12 October 2017

FEEL THE POWER OF THE RAIN KEEPING ME COOL [77]



There are more than enough reasons to have a sense of burning injustice, and while there are bigger reasons than this one to feel something extremely unfair has happened, I am surprised I had not come across this one until now.
With the recent fiftieth anniversary of the start of BBC Radio 1, there are few people left who don’t know that The Move’s “Flowers in the Rain” was the first song played on the station, after a jingle, the theme for Tony Blackburn’s breakfast show (“Beefeaters” by John Dankworth), and the sound effect of Arnold the dog.
As told in the radio documentary “The Story of Flowers in the Rain,” which I heard last week – Tony Blackburn narrates the programme sounding completely unlike his DJ persona - the thunderclaps at the start of the song led Blackburn to choose it as the first record to play, while the lush musical arrangements, adding a pastoral setting to the song, were made by co-producer and violinist Tony Visconti, most famous for his run of albums he produced with David Bowie.

However, only two weeks after Blackburn’s first playing of the song, which had reached number 2 in the charts, The Move were in court, convicted of libelling the Prime Minister, and having all royalties for the song removed from them in perpetuity, never to see a penny from it.
I was shocked. Importantly, this wasn’t the fault of The Move itself, but rather that of Tony Secunda, their manager at the time. Secunda was fond of publicity stunts, including an event at Birmingham Fire Station to promote the band’s later single “Fire Brigade,” while sending out blackberry pie and champagne for “Blackberry Way.” For “Flowers in the Rain,” five hundred promotional postcards were printed, which decided to make use of the Prime Minister, Harold Wilson, “in flagrante delicto” with his secretary at the time, in order to make a point of comparison…

Wilson sued The Move for libel or, to be more accurate, he sued the band, Secunda, the record label, the illustrator of the postcard, the third party that arranged the printing of the postcards, and the printer. The Labour PM was represented in court by the Conservative MP and barrister Quintin Hogg, later Lord Hailsham, who successfully argued that Wilson had been subjected to a “violent and malicious personal attack.”



Finding in favour of Wilson, the postcard had a perpetual injunction placed on it – technically, this is still in place, so I can’t really show or describe it properly, although it is not beyond the ability of anyone to find an example of it – and all royalties for “Flowers in the Rain” and the B side, “Lemon Tree,” would be distributed to charities of Wilson’s choosing. These initially included Stoke Mandeville Hospital, birthplace of the Paralympics, and The Spastics Society, now renamed Scope – the latter charity had recently lost out on thousands of pounds due to a government tax change affecting a football pools it had been running. In later years, the British Film Institute, art galleries, the Variety Club, Bolton Lads Club and the St. Mary’s Ladies’ Lifeboat Guild have been among the beneficiaries.
Roy Wood with Nancy Sinatra, who
recorded a cover of "Flowers in the Rain"
I still couldn’t quite believe what I was hearing. Later, I found the documentary to which I had been listening had actually been for the fortieth anniversary of Radio 1, in 2007, but if the BBC were happy to have played it again, it must have meant the situation had not changed – in 1995, The Move’s lead singer, Roy Wood, took the Harold Wilson Charitable trust to court to reroute the still incoming royalties to Birmingham Children’s Hospital, but was told the original agreement could not be altered. It is unsurprising that Wood considered The Move to have received “a longer sentence than the Great Train Robbers.”

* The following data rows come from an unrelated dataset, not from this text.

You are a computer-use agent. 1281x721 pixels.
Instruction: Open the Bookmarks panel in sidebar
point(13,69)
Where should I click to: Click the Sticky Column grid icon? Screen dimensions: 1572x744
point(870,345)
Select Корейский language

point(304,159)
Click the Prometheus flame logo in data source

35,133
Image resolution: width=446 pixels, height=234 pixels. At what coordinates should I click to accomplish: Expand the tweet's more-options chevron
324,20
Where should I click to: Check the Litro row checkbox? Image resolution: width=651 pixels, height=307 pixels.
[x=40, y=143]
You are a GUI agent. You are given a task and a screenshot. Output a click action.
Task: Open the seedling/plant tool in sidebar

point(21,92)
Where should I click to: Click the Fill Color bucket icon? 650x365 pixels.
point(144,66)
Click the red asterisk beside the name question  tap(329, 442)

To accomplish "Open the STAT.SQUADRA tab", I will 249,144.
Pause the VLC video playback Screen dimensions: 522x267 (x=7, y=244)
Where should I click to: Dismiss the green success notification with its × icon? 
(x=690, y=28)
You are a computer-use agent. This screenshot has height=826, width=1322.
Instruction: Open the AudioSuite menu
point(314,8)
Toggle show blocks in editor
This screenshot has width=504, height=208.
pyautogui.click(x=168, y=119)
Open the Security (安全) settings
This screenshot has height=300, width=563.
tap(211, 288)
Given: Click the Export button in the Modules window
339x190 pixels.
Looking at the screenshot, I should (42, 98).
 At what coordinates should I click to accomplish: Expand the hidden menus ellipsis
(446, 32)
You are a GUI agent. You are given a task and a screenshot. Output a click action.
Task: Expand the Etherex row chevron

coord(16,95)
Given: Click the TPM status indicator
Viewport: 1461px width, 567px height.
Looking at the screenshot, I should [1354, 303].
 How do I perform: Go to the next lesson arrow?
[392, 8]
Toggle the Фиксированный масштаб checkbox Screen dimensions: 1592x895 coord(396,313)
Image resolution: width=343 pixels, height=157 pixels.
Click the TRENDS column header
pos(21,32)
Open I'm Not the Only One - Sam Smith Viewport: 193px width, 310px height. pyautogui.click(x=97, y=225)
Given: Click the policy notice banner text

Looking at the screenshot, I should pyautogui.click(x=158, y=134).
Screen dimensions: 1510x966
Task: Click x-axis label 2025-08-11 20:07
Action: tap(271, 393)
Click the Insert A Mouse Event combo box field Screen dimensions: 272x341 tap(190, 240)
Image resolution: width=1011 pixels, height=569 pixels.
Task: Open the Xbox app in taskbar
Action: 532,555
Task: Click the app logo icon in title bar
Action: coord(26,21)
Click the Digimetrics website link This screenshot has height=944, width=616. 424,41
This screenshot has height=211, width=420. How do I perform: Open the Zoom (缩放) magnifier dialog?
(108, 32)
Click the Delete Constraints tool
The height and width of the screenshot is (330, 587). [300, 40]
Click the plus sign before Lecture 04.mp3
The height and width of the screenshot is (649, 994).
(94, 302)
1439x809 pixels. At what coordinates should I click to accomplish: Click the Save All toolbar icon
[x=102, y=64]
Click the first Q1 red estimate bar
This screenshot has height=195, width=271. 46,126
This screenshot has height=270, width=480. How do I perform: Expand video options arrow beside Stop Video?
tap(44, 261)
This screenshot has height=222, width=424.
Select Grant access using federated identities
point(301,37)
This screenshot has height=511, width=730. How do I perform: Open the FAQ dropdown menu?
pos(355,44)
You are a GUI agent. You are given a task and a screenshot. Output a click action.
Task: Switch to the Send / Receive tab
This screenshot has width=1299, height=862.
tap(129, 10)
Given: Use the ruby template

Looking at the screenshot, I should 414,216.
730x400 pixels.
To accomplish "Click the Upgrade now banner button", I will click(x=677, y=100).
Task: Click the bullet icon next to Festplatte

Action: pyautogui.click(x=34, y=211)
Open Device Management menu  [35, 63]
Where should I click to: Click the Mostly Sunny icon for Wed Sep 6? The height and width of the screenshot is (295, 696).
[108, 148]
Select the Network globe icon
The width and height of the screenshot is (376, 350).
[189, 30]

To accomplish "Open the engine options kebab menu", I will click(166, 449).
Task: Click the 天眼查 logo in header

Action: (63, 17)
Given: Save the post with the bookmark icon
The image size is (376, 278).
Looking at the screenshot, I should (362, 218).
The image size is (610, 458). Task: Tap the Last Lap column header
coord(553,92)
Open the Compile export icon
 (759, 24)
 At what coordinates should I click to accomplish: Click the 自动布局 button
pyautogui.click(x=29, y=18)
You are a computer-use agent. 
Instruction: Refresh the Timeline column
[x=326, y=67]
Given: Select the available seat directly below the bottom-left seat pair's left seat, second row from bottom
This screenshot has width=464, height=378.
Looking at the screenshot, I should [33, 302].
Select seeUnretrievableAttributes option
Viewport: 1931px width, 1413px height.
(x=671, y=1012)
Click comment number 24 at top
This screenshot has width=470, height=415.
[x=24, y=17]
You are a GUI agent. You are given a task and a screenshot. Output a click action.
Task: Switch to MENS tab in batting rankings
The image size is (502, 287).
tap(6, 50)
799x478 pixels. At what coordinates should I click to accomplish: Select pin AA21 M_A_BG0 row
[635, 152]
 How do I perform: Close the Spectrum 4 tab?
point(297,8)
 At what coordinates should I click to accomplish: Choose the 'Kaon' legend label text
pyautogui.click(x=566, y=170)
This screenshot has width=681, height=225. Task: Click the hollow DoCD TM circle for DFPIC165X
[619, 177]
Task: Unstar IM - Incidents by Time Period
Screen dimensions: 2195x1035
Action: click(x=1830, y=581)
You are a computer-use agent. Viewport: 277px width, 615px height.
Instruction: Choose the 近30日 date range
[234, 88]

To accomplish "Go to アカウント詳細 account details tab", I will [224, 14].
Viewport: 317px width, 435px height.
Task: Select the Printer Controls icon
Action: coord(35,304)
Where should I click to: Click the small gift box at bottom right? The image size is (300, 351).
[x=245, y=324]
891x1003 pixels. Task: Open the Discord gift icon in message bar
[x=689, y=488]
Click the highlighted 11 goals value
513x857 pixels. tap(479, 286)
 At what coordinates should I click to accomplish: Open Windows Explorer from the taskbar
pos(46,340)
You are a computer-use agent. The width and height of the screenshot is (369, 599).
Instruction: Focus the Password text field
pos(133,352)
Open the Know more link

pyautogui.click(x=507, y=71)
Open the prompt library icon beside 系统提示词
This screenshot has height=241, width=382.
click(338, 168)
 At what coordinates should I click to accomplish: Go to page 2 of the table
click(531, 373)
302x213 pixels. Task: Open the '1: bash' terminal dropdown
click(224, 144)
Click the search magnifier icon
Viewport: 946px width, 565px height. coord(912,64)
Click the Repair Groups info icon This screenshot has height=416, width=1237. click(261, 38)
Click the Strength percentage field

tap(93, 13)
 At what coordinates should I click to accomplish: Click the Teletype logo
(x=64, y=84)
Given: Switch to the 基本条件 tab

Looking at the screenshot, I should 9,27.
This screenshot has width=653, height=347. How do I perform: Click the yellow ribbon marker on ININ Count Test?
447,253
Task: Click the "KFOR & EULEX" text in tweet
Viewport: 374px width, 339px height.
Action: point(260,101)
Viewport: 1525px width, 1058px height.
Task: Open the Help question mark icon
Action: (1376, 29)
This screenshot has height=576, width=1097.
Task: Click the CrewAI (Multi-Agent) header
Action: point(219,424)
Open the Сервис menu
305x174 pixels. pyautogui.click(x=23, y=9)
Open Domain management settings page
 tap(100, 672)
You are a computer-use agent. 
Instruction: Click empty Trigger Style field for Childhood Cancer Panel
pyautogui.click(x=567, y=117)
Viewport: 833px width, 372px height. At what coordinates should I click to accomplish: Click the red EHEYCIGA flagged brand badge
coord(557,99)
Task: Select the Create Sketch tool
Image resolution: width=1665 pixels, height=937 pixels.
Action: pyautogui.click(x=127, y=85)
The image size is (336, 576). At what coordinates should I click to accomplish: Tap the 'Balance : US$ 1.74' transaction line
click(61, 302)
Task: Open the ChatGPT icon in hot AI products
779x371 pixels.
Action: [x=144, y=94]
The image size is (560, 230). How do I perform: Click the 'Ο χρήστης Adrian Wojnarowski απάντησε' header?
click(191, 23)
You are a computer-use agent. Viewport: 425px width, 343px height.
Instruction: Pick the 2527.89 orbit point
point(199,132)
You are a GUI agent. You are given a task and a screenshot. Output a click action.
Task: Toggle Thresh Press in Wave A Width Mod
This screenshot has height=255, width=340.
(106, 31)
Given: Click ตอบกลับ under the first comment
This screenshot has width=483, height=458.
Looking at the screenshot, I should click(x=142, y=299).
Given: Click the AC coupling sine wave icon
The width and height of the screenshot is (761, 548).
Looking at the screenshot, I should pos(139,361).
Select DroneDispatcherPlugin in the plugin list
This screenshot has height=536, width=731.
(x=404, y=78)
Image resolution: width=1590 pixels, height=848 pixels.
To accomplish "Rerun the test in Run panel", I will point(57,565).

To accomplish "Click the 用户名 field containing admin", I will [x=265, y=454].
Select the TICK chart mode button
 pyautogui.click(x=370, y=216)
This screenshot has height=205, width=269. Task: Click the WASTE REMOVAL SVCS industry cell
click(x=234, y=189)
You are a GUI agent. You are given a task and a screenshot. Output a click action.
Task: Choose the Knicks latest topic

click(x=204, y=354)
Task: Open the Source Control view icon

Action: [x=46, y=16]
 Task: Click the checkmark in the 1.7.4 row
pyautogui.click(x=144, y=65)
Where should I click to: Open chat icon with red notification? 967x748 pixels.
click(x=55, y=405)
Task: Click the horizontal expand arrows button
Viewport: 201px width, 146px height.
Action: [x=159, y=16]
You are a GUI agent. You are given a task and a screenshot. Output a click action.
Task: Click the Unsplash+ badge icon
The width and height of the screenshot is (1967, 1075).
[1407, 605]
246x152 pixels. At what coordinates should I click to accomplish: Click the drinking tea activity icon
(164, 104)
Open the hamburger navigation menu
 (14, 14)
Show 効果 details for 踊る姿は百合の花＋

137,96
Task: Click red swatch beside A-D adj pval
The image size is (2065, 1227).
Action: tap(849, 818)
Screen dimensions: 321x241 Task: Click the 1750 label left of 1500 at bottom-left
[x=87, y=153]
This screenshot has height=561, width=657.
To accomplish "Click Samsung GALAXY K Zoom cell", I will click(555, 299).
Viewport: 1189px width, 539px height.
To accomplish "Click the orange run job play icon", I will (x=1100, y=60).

Wood was not interviewed directly for the documentary, but fellow Move band members Bev Bevan and Trevor Burwood were, and it felt that they had chalked up the whole affair as a bad experience, and moved on. Wood, as the songwriter, would understandably be less sanguine about it. Yes, most of the band had barely entered their twenties in 1967, but it was an action of their manager that caused the court case, leading to Tony Secunda’s firing by the band, which itself broke up soon after.
Wood and Bevan founded the Electric Light Orchestra, with Roy Wood later leaving to set up Wizzard, then become a solo act, while Secunda later managed T-Rex, Motörhead and The Pretenders, among others. English defamation laws were reformed in 2013, but only applies to cases from the start of 2014.
I still don’t know what to make of this, apart from feeling that this shouldn’t ever have happened – I have seen the postcard, and while it is attempting satire, its purpose as an advertisement for a record is almost in the background. Knowing none of The Move receive anything for any time I hear “Flowers in the Rain” make me want to avoid ever hearing it again, but Van Morrison still performs “Brown Eyed Girl” despite a similar situation existing for him, although his relates to the contract he signed at the time. I can only guess that, if everyone has found their way of dealing with it, and have moved on, then there is nothing more I can say.